2019年度冬季シニア・ジュニア合同強化合宿を実施

強化指定選手47人、強化コーチ13人が参加

(公社)日本武術太極拳連盟は、「2019年度冬季シニア・ジュニア合同強化合宿」を昨年末12月23日(月)から27日(金)まで、日本連盟トレーニングセンターで実施した。

本合宿は公益財団法人日本オリンピック委員会選手強化NF助成を受けて実施されたもので、中国から国家級コーチ・選手7人を招き、今年度の日本代表選手を含むシニア・ジュニア強化指定選手の男女合わせて47人と選手強化委員会のコーチ13人が参加した。

以下、選手強化委員会のレポートを掲載する。

今合宿は、選手強化NF事業として実施された

今合宿は、選手強化NF事業として実施された

 

冬季シニア・ジュニア合同強化合宿レポート

Ⅰ.目的

難度動作における高度な技術を習得するための訓練を重点的に行い、基礎的な体力・体質向上の基礎訓練や、武術動作の習熟、演技レベルの向上などを課題として実施。

Ⅱ.内容

中国の国家級コーチ・選手を招き、質の高い指導を受けた。特筆すべきは、シニア・ジュニア合同での合宿であったこと。ジュニア選手はトップ選手たちから、技術だけでなく、訓練の受け方・合宿への取り組み方を間近で見て刺激を受け、シニア選手はジュニア選手から、若く活発なエネルギーを感じ、各々を奮い立たせていた。

Ⅲ.特別講習

合宿の初日に、専門の講師を招いてSNS講習を行った。SNSによる問題が多様化し、事件ともなっている昨今、スポーツ選手はその立場から特に注意を払わなければならない。今回お招きした上田講師は、ソーシャルメディアがもたらす影響やリスク、また効果的な活用法を、実例と共に、非常にわかりやすく講習された。

講師:
上田大介氏(公益財団法人日本オリンピック委員会 選手強化本部 インテグリティ教育ディレクター)

JOCの上田大介講師によるSNS講習の様子

JOCの上田大介講師によるSNS講習の様子

Ⅳ.各種目の訓練内容

長拳

厳平老師 中国代表団監督
李英奎コーチ 中国代表団コーチ
張清淳選手 中国代表団選手

長拳組の訓練内容は、「難度動作の為の講習会」そのものだった。

どう飛び上がるべきか、どの姿勢をたもつべきか、軸を真っすぐにし回転をぶらさないために、早く足をおろすために、早く回るために、身体のどの部位の力が必要でどう意識するべきなのか。それらの理論を理解し身体で実感するためのストレッチ~基本功~跳躍。全てが難度動作に繋がる内容であった。新しい知識や練習方法にチャレンジする選手たち。今まで培ってきた従来の方法からすぐに変化をさせることはやはり容易ではないが、様々な角度からのコーチングにより、選手たちは理解を深めながら一生懸命取り組んでいた。シニア選手たちは各々の経験と合わせながら理解を深め取り込んでいく。若手選手・ジュニア選手は感覚的に掴みながらの成長を。合同合宿ならではの、それぞれ違った成長を感じ取ることができた。
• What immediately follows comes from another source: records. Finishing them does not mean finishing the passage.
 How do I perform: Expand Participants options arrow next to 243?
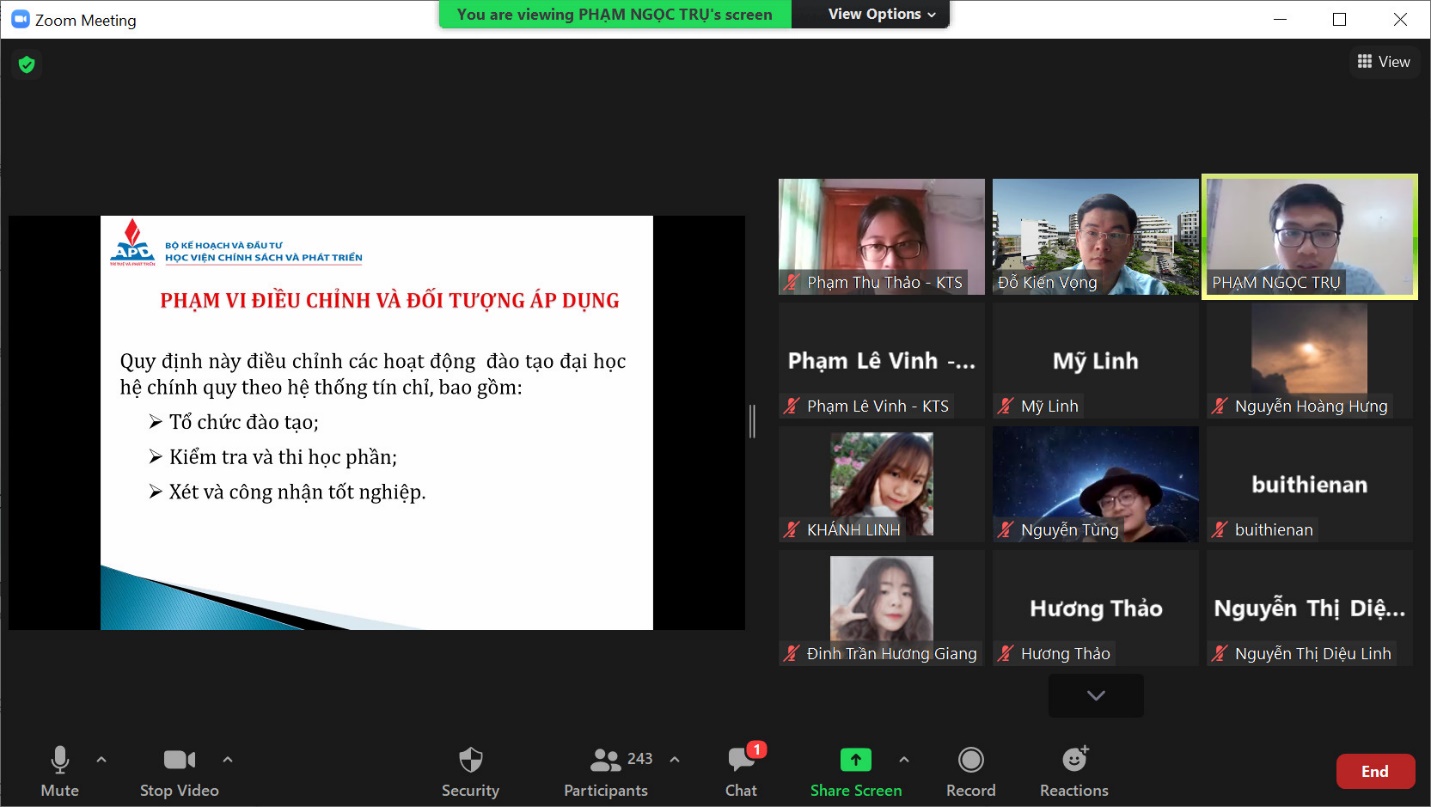tap(674, 760)
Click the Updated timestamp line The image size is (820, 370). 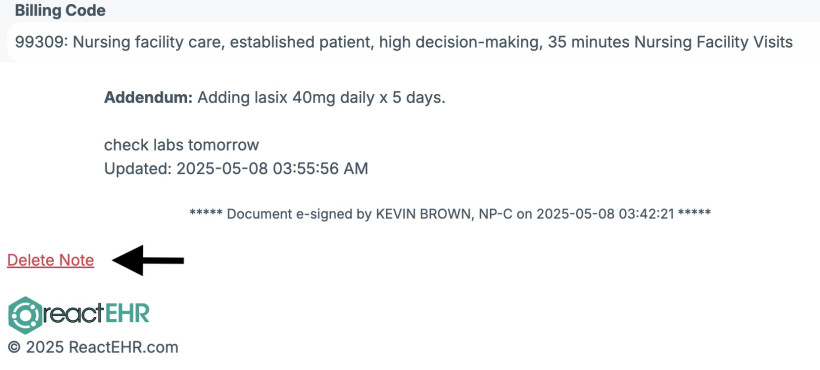click(x=236, y=169)
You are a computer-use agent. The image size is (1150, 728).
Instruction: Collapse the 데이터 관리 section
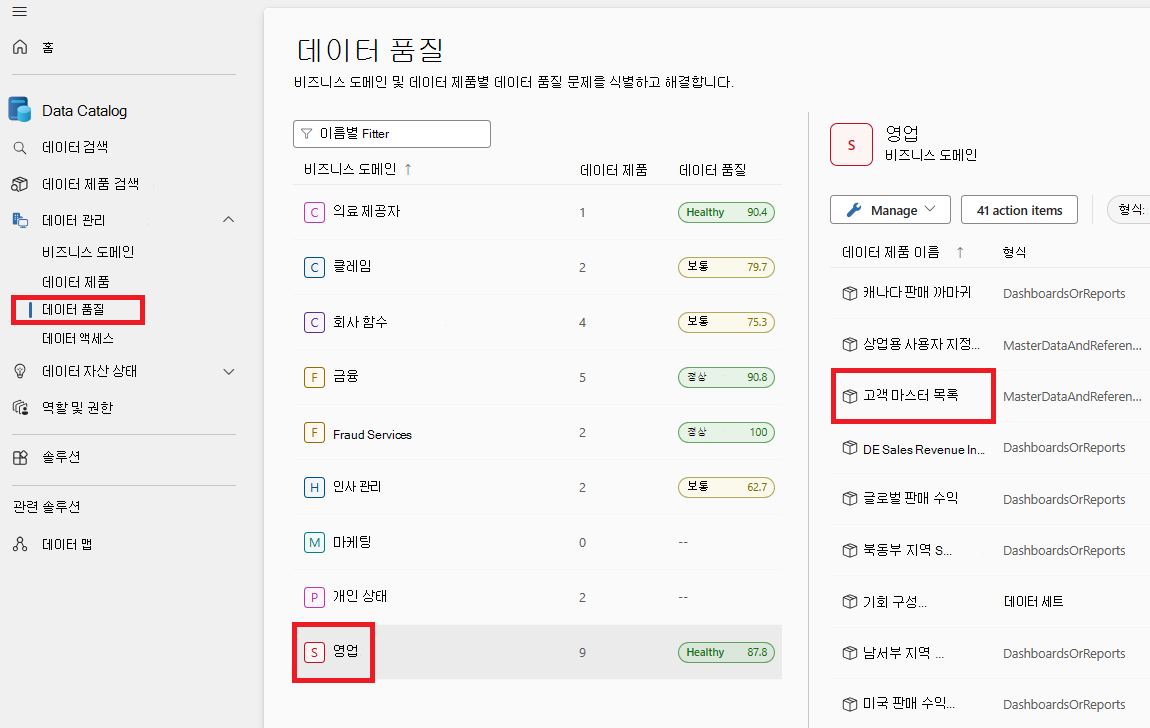coord(229,219)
套路練習の時間帯には、シニア選手は各自の套路を見て頂き講師からアドバイスを(世界最高峰の選手を育成している講師からの刺激あるアドバイス!)。ジュニア選手は、国際第三套路の長拳を学習した(国際第三套路のテキストを作成された先生から正しい動作を学べるという貴重な経験!)。

合宿最終日には、器械の訓練に取り組んだ。国際ルールにおいて追加された器械の減点内容などをピックアップし、基本動作から組合動作の見直しを行った。

李英奎コーチのご指導を受けるジュニア選手たち(長拳)

李英奎コーチのご指導を受けるジュニア選手たち(長拳)

 

南拳

呉賢舉コーチ 中国代表団コーチ
周新建選手 中国代表団選手

南拳組は、跳躍に必要な軸の取り方、跳躍において意識すべき箇所に重点を置き基礎中心の訓練を行った。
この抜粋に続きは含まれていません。